From here he would leave Italy for Switzerland, where he would go on to become Ignazio Silone, writer. The Silvestri chapter in Bitter Spring is fascinating and meticulous, and Pugliese leaves no stone unturned in trying to find answers. The play-by-play of reasons for and against is almost like watching a tennis match. He posits theories, unspools them, chases them down, ask questions; and ultimately leaves it to the reader to decide. In the end we are left with no definite answer, no final “truth.” The chapter ends:
Late in life, Silone intriguingly revealed in an interview that “there is a secret in my life; it is written between the lines of my novels.” Was he referring to his relationship with Bellone or something else entirely? With most of the protagonists in this most recent controversy long dead, we may never really untangle the mystery…. The answer – if there is one – lies, like Silone, somewhere in the no-man’s land between hagiography and the archives.

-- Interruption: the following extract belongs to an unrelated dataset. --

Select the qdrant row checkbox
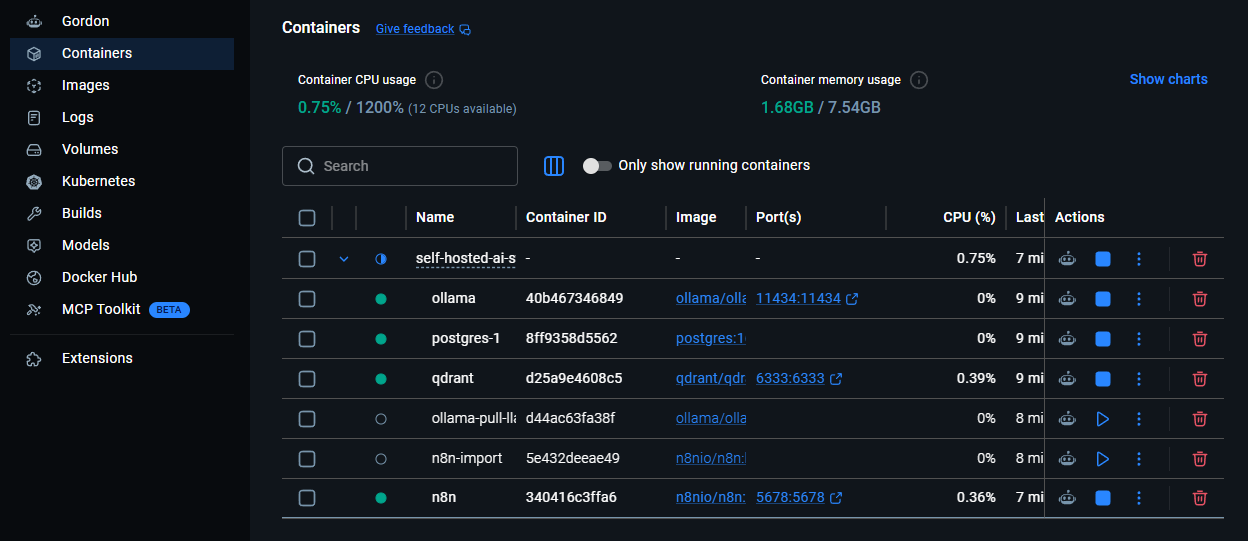Viewport: 1248px width, 541px height. tap(307, 378)
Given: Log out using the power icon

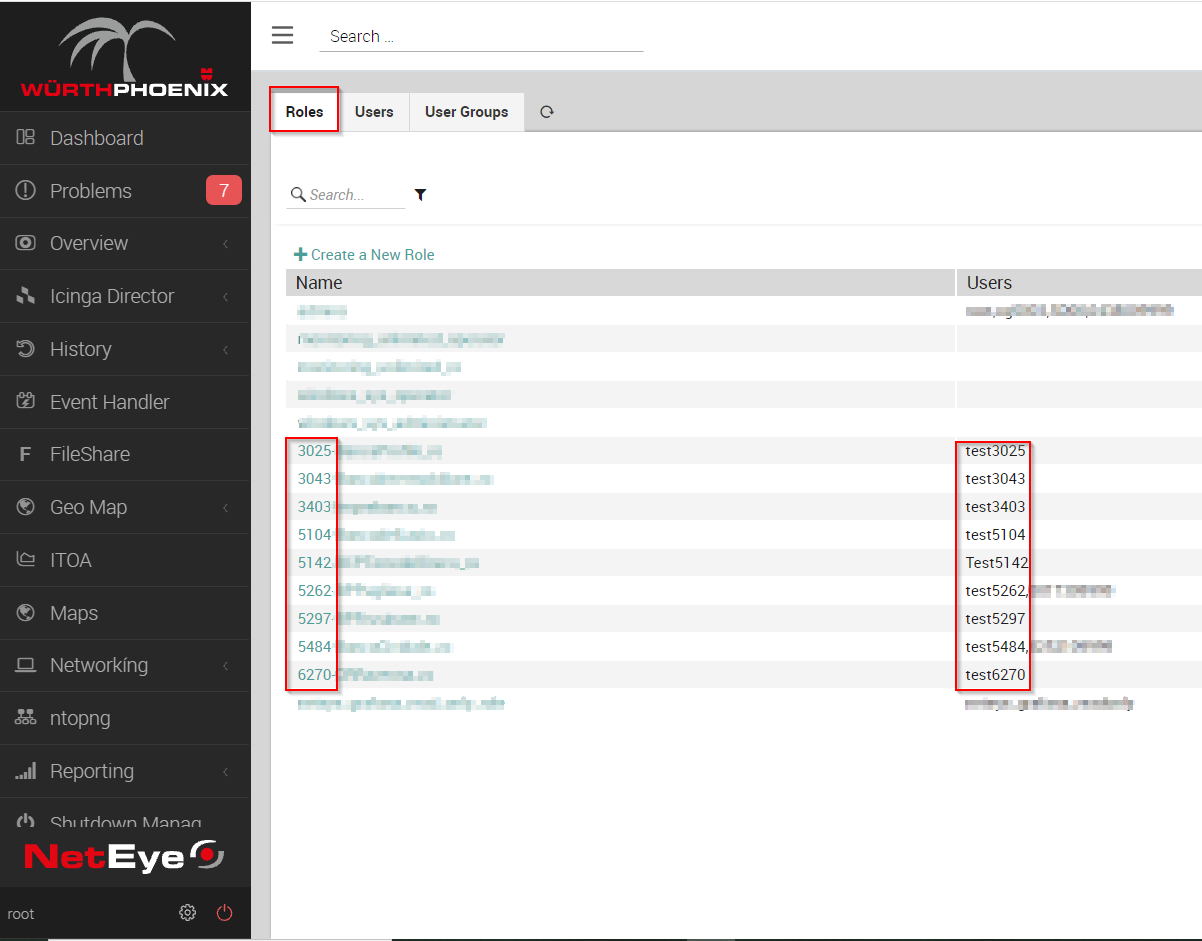Looking at the screenshot, I should [x=224, y=912].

And so we finally leave my cugino del cuore, there in his grave on the hill of Pescina, just about an hour’s drive, if one takes the autostrada, from the place where my Abruzzese forebears hailed. (My favorite leg of the trip as provided by Yahoo Maps being: Make a Sharp Right Turn on STRADA FOSSO DELL'INFERNO.) Darina Laracy Silone is far away from the Ditch of Hell, however. At her request, after she died, Darina’s sisters scattered her ashes over the Irish Sea.